Start

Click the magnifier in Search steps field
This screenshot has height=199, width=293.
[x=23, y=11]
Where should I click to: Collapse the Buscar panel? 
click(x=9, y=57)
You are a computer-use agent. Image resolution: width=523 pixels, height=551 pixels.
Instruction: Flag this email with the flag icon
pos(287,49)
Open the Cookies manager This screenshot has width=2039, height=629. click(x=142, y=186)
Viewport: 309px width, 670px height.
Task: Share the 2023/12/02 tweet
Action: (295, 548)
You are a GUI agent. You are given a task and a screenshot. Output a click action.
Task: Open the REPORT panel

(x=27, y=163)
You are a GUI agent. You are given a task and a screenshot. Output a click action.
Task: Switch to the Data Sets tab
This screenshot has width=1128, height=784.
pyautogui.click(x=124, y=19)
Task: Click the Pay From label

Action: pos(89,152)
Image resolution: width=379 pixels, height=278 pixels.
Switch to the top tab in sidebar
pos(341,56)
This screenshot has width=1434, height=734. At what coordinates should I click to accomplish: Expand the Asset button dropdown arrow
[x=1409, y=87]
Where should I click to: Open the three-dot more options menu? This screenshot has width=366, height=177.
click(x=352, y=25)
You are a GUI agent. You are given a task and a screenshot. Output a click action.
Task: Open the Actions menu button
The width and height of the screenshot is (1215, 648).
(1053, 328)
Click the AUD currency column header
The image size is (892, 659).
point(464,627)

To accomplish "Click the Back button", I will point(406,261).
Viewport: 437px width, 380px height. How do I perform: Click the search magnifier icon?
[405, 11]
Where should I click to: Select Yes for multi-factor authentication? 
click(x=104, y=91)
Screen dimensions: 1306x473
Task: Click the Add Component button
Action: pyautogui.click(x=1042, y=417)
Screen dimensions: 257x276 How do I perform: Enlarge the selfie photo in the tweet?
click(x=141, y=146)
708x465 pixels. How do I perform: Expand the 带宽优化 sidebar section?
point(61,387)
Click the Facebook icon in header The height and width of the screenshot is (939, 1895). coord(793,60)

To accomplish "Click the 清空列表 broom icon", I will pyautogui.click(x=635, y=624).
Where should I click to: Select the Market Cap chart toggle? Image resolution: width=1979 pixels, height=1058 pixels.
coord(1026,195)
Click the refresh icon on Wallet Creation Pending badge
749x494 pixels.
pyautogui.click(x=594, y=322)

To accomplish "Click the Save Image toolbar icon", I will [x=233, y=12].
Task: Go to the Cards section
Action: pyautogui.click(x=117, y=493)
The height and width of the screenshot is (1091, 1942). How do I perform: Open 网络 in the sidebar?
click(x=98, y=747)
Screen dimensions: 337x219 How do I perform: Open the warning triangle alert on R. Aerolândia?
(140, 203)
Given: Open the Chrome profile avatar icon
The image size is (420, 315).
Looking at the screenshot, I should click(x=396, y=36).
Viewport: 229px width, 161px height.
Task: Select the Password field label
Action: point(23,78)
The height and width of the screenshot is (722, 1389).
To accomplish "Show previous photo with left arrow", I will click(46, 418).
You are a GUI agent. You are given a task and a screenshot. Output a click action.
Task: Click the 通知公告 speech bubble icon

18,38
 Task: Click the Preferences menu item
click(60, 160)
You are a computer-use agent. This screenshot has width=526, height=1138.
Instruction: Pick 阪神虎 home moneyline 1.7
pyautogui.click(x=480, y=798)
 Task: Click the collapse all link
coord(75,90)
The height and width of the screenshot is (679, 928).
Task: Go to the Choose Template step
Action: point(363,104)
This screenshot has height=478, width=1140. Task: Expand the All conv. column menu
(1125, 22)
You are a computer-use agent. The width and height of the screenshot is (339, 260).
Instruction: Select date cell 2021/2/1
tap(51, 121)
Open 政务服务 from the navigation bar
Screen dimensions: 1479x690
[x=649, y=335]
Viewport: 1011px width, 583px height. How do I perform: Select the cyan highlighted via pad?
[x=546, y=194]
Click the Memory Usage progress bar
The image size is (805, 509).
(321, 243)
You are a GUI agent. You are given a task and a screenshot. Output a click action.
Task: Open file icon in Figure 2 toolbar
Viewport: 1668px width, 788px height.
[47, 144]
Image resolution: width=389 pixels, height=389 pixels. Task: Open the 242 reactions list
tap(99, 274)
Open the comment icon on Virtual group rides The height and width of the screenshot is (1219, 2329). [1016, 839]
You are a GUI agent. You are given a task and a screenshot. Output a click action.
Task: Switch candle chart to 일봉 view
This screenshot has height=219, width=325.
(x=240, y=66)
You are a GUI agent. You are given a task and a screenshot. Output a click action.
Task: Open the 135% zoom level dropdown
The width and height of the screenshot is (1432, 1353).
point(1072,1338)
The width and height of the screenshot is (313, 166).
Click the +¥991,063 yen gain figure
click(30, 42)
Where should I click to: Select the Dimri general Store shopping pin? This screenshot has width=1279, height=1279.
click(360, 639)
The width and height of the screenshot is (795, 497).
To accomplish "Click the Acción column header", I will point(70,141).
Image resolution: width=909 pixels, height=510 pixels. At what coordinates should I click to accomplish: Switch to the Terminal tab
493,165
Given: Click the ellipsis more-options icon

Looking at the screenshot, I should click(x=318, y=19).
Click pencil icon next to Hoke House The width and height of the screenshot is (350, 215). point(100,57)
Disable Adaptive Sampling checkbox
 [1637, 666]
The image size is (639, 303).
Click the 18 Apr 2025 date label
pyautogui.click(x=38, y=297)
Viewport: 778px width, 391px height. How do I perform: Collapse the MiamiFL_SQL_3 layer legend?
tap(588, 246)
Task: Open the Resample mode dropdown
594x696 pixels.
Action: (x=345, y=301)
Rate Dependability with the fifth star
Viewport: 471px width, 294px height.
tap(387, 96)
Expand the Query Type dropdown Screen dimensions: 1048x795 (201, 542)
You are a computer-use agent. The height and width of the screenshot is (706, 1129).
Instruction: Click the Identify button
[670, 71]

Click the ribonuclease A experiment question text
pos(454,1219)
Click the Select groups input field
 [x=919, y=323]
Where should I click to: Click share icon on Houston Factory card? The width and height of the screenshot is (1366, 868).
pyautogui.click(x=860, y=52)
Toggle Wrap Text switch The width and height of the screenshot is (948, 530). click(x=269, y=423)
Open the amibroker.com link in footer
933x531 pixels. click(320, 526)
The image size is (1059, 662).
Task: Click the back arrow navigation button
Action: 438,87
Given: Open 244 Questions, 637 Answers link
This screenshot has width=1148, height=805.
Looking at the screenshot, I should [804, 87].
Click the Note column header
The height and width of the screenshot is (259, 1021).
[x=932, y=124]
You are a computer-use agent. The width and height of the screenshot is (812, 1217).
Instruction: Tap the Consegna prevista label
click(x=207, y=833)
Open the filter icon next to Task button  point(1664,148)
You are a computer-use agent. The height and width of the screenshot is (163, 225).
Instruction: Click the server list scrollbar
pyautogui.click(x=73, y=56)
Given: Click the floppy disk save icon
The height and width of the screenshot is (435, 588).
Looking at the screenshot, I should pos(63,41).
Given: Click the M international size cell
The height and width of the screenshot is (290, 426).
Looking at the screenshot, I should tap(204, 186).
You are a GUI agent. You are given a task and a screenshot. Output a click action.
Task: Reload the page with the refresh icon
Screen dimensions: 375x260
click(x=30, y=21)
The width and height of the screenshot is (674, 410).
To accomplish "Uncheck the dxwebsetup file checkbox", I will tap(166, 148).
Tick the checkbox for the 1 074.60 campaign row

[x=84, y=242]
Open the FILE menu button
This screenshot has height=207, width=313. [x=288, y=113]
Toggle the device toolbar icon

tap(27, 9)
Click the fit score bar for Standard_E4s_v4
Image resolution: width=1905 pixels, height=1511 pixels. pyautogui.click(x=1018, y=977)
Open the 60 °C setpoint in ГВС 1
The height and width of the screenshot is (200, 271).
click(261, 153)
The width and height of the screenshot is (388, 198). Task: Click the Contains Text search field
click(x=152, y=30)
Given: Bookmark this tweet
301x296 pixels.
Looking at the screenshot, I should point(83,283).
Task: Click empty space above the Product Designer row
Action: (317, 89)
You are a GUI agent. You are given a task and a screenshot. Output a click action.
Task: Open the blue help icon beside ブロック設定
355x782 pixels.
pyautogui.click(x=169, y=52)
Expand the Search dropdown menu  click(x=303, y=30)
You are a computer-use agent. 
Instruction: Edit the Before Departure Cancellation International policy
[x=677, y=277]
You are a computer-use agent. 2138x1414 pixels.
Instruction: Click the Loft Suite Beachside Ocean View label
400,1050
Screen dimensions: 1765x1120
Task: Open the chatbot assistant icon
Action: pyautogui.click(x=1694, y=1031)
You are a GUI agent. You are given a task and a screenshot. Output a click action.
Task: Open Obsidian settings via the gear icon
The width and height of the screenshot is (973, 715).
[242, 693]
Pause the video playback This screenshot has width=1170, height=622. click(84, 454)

End

Update the entries from the first line through the line containing "pos(341,56)" by replacing "GUI agent" with "desktop agent", leaving everything else unchanged.

Click the magnifier in Search steps field
This screenshot has height=199, width=293.
[x=23, y=11]
Where should I click to: Collapse the Buscar panel? 
click(x=9, y=57)
You are a computer-use agent. Image resolution: width=523 pixels, height=551 pixels.
Instruction: Flag this email with the flag icon
pos(287,49)
Open the Cookies manager This screenshot has width=2039, height=629. click(x=142, y=186)
Viewport: 309px width, 670px height.
Task: Share the 2023/12/02 tweet
Action: (295, 548)
You are a desktop agent. You are given a task and a screenshot. Output a click action.
Task: Open the REPORT panel

(x=27, y=163)
You are a desktop agent. You are given a task and a screenshot. Output a click action.
Task: Switch to the Data Sets tab
This screenshot has width=1128, height=784.
pyautogui.click(x=124, y=19)
Task: Click the Pay From label

Action: pos(89,152)
Image resolution: width=379 pixels, height=278 pixels.
Switch to the top tab in sidebar
pos(341,56)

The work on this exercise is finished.